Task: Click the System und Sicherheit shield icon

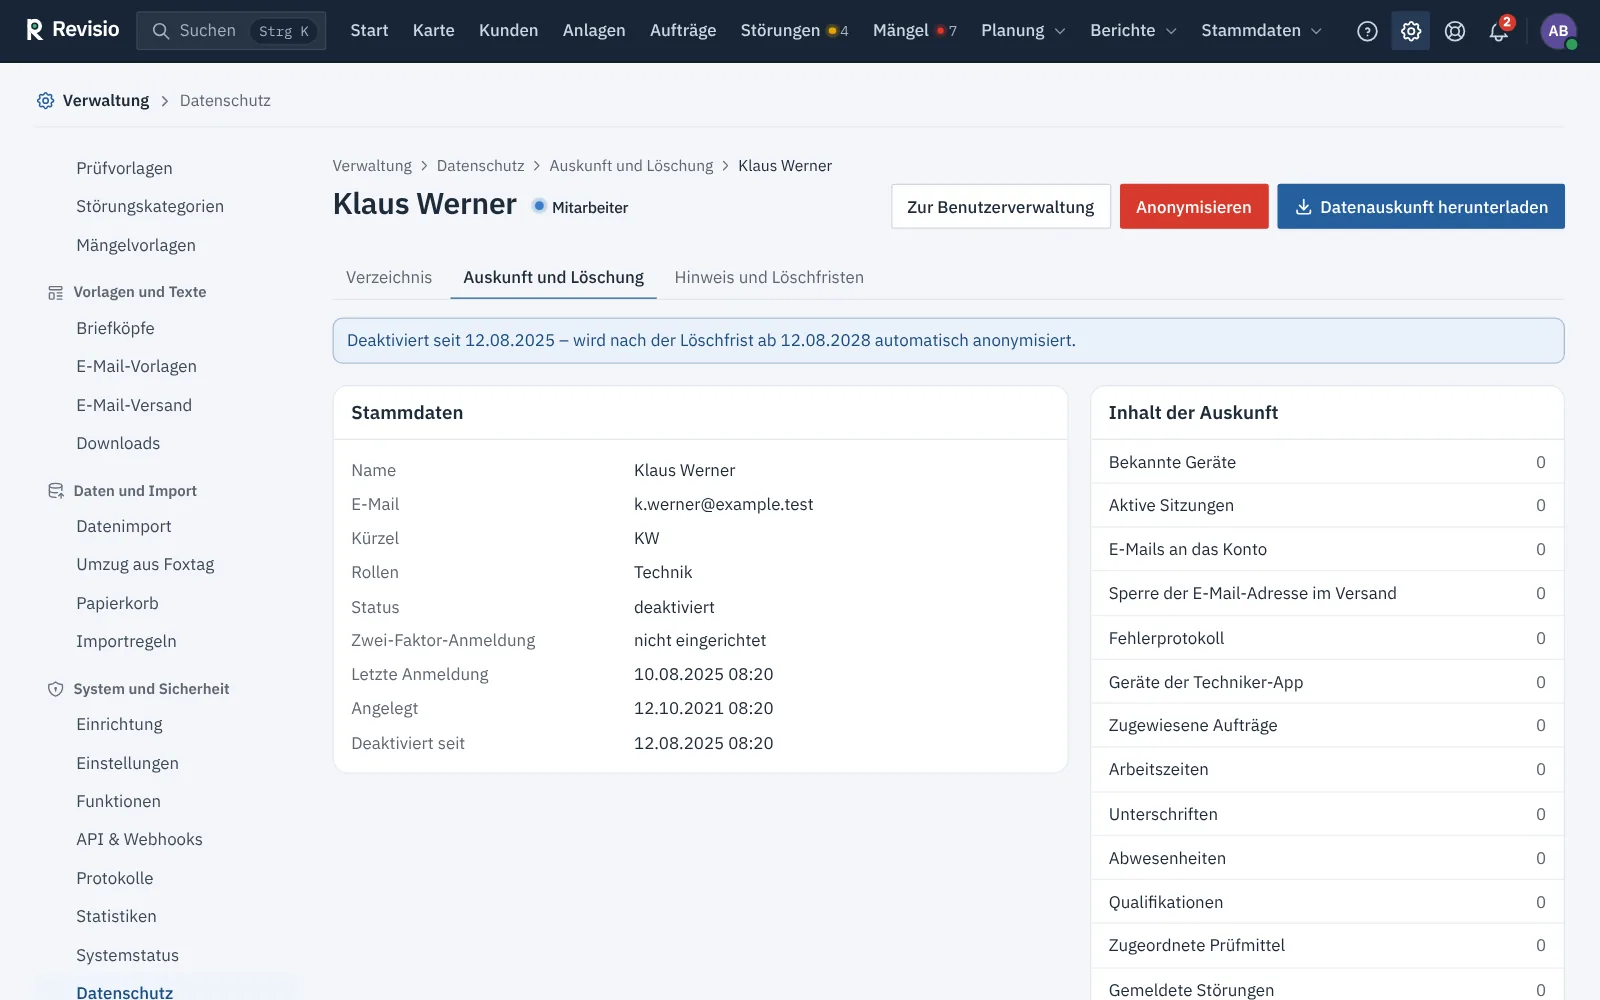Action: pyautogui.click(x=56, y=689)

_ _ _ _

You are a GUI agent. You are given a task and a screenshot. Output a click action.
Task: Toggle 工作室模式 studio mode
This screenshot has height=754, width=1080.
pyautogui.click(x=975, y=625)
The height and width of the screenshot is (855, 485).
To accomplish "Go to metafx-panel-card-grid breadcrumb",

_ _ _ _

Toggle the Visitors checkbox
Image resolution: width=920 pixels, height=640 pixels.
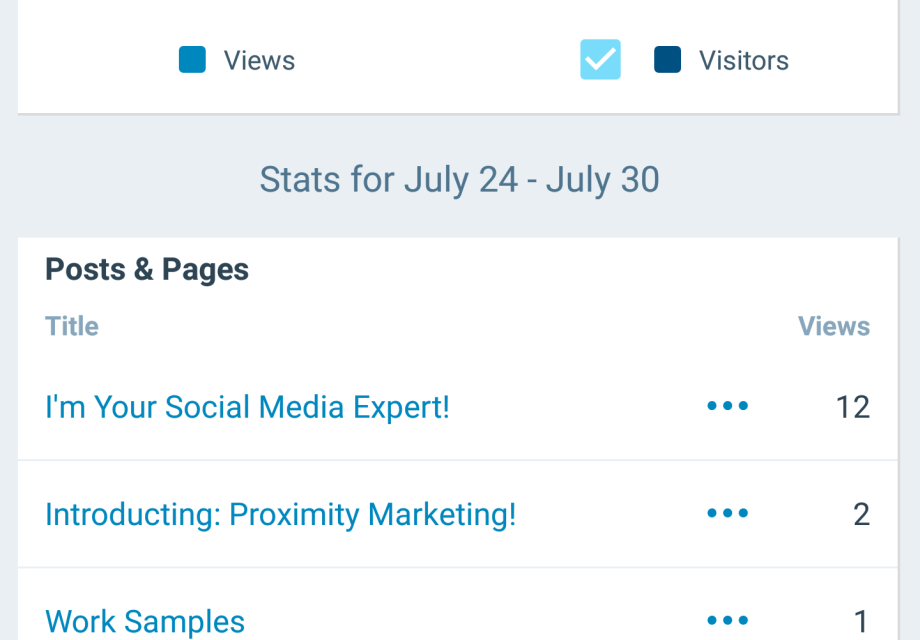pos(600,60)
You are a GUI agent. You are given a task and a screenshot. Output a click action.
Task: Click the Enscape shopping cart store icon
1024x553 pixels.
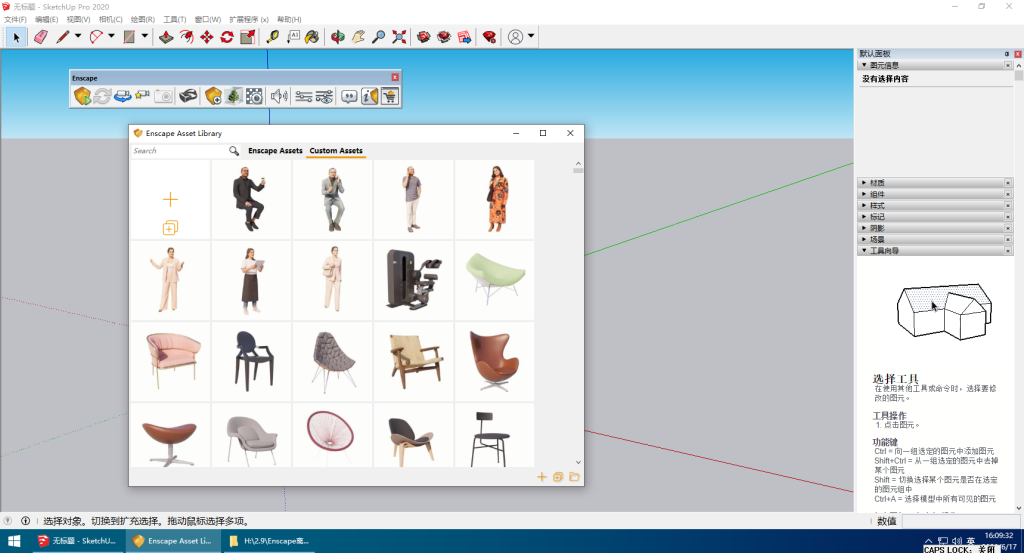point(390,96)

_ _ _ _

> _What is required_
Turn the part of the records that opens with the line containing "Task: Click the System" and closes with the line containing "Action: pyautogui.click(x=56, y=689)" into a numbered list, skipping blank lines. Leave the pictures out.

> _Correct result_
1. Task: Click the System und Sicherheit shield icon
2. Action: pyautogui.click(x=56, y=689)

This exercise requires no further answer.